----- Records -----

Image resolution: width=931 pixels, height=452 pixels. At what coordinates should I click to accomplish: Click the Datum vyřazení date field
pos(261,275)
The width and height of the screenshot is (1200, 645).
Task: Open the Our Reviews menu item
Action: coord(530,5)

-----

Exercise description:
Reproduce every entry, word for word.

Solution to this problem:
Image resolution: width=931 pixels, height=452 pixels. At what coordinates should I click to accomplish: Click the Datum vyřazení date field
pos(261,275)
The width and height of the screenshot is (1200, 645).
Task: Open the Our Reviews menu item
Action: coord(530,5)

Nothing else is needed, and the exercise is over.